— Extracted material —
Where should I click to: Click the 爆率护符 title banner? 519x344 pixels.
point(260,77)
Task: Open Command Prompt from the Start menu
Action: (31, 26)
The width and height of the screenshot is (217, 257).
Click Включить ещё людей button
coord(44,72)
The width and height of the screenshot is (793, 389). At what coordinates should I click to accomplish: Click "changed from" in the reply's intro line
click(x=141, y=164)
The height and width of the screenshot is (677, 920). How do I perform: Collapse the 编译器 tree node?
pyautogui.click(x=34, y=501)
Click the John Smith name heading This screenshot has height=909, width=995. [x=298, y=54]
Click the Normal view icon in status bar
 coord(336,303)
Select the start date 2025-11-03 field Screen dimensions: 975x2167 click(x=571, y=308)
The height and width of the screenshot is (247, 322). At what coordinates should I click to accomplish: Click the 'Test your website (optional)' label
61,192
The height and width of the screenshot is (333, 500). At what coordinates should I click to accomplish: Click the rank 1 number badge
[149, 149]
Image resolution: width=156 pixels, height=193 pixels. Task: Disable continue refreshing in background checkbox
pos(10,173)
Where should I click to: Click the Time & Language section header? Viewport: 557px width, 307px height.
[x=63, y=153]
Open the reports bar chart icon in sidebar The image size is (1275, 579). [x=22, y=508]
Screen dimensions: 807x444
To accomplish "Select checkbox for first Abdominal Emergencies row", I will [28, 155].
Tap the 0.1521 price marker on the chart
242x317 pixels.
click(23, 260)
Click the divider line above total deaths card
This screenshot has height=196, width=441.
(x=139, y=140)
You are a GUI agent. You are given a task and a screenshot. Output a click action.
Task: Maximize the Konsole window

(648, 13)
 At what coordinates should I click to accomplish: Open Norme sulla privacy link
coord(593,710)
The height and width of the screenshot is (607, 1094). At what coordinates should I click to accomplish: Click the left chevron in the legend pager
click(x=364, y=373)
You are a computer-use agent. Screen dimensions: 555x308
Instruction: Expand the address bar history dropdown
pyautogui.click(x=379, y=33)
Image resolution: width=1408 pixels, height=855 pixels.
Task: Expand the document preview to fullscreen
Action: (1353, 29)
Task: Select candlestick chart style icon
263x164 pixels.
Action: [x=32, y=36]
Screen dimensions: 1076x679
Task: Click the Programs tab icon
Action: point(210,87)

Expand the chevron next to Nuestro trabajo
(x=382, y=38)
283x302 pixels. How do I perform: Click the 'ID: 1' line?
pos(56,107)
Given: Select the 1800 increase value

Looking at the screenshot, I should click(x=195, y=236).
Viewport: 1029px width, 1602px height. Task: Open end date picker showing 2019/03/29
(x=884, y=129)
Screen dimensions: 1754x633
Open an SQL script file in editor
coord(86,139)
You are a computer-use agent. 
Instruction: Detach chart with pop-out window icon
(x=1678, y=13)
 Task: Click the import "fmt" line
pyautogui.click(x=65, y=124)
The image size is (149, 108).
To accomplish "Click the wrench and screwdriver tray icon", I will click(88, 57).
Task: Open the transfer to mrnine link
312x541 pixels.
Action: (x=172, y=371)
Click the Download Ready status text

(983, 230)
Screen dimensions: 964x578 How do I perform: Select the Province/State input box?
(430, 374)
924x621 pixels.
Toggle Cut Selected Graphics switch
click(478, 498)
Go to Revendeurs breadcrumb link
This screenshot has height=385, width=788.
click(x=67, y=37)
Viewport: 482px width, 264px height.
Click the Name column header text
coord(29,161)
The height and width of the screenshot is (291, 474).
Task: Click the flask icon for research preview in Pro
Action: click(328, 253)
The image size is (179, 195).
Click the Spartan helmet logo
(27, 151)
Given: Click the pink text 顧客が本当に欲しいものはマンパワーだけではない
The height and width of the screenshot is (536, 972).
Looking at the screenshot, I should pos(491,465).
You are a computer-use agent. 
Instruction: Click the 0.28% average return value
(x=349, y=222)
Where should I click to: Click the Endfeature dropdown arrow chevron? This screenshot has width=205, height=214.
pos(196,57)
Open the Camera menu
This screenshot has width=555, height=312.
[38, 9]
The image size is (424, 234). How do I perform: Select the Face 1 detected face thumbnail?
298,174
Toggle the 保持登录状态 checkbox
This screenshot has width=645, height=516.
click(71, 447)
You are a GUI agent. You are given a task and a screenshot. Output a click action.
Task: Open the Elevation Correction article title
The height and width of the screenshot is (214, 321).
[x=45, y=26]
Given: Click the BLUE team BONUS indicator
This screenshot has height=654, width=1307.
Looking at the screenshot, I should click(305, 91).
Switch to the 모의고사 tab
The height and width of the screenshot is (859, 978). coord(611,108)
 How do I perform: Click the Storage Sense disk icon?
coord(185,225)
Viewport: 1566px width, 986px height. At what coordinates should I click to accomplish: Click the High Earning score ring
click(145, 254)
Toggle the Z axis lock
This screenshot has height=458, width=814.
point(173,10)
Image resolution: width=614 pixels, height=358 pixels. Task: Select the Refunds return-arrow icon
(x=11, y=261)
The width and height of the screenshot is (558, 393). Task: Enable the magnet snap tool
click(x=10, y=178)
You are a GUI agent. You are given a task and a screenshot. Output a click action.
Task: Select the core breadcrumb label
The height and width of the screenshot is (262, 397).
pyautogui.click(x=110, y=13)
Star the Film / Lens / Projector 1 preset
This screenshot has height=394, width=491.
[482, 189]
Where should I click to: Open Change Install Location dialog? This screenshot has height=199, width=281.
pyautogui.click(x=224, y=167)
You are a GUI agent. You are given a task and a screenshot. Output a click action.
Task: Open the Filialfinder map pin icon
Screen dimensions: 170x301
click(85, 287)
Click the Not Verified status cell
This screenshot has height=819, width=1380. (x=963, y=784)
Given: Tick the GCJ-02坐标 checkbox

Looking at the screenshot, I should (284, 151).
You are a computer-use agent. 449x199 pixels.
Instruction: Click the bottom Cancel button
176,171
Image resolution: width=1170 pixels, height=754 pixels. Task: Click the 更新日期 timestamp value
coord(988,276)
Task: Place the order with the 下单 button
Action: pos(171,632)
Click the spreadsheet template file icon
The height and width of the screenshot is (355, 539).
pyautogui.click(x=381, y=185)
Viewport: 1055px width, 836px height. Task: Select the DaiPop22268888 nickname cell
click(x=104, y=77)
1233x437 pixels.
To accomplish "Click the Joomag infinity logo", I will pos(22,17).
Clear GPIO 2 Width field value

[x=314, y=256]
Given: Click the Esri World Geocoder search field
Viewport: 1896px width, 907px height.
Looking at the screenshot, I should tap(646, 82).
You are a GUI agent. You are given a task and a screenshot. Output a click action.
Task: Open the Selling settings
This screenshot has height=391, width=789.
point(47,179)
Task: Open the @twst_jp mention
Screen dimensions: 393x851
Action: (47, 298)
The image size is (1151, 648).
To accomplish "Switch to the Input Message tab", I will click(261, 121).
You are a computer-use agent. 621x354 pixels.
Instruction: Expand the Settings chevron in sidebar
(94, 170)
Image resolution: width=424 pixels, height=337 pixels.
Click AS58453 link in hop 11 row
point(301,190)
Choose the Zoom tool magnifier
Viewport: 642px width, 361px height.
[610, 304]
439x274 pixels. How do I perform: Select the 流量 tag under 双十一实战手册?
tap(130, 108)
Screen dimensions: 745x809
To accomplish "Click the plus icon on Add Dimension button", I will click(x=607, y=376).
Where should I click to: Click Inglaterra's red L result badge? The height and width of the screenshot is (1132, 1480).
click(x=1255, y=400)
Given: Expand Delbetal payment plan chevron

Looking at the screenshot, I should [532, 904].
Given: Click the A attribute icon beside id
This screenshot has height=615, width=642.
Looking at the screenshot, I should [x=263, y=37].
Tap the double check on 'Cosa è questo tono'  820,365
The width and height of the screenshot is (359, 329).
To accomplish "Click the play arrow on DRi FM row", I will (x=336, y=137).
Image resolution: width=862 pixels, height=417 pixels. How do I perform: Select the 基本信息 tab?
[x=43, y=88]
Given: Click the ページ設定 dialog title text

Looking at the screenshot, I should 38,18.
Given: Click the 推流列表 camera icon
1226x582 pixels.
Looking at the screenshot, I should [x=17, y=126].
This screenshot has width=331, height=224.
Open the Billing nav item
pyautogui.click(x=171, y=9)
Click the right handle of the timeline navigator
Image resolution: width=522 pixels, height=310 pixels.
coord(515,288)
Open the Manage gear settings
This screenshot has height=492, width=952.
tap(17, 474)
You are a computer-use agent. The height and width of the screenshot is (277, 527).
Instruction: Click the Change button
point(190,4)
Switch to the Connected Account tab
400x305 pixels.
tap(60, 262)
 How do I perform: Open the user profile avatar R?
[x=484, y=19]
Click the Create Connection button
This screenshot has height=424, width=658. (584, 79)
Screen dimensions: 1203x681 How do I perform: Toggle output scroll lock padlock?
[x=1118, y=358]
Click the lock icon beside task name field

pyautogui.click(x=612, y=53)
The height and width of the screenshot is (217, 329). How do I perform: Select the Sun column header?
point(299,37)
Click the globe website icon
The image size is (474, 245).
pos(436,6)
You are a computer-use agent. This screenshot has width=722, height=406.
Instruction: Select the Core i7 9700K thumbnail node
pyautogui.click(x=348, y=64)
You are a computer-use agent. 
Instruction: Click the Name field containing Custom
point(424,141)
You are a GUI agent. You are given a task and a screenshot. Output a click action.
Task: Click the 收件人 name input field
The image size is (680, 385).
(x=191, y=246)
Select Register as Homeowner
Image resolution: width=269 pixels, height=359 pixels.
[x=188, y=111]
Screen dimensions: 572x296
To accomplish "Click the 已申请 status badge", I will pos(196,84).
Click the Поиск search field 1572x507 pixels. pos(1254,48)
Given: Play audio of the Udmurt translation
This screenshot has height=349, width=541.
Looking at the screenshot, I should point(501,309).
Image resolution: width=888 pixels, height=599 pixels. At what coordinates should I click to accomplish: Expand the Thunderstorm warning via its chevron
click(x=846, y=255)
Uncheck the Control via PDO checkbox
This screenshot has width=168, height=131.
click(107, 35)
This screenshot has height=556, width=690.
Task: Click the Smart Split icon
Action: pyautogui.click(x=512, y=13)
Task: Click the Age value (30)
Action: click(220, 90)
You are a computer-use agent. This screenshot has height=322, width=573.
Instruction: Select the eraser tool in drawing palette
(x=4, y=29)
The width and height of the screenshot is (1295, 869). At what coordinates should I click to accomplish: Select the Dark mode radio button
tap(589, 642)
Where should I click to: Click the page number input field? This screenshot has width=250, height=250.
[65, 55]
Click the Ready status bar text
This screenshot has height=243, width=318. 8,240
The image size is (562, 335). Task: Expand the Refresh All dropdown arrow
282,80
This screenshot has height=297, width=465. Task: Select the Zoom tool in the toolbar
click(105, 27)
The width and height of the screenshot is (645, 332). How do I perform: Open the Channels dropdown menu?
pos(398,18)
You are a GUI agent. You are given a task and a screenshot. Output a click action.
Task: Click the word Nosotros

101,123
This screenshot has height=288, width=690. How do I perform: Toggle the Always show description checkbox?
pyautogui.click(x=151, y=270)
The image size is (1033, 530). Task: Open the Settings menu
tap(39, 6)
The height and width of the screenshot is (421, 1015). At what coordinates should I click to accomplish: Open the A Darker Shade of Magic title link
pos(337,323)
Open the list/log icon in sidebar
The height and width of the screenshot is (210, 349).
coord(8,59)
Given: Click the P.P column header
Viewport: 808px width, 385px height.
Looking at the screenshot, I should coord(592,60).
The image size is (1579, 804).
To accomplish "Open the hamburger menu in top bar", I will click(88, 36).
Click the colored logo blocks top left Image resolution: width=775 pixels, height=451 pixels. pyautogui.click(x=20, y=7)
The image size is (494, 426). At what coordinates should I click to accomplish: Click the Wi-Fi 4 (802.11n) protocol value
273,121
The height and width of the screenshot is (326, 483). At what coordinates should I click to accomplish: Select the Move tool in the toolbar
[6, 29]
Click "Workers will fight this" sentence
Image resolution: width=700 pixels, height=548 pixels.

— Problem statement —
Beginning at the line above that contains "Viewport: 1896px width, 907px height.", return each line exactly through the line that contains "Given: Click the A attribute icon beside id", and no others.

— Completed exercise —
Viewport: 1896px width, 907px height.
Looking at the screenshot, I should tap(646, 82).
You are a GUI agent. You are given a task and a screenshot. Output a click action.
Task: Open the Selling settings
This screenshot has height=391, width=789.
point(47,179)
Task: Open the @twst_jp mention
Screen dimensions: 393x851
Action: (47, 298)
The image size is (1151, 648).
To accomplish "Switch to the Input Message tab", I will click(261, 121).
You are a computer-use agent. 621x354 pixels.
Instruction: Expand the Settings chevron in sidebar
(94, 170)
Image resolution: width=424 pixels, height=337 pixels.
Click AS58453 link in hop 11 row
point(301,190)
Choose the Zoom tool magnifier
Viewport: 642px width, 361px height.
[610, 304]
439x274 pixels. How do I perform: Select the 流量 tag under 双十一实战手册?
tap(130, 108)
Screen dimensions: 745x809
To accomplish "Click the plus icon on Add Dimension button", I will click(x=607, y=376).
Where should I click to: Click Inglaterra's red L result badge? The height and width of the screenshot is (1132, 1480).
click(x=1255, y=400)
Given: Expand Delbetal payment plan chevron

Looking at the screenshot, I should [532, 904].
Given: Click the A attribute icon beside id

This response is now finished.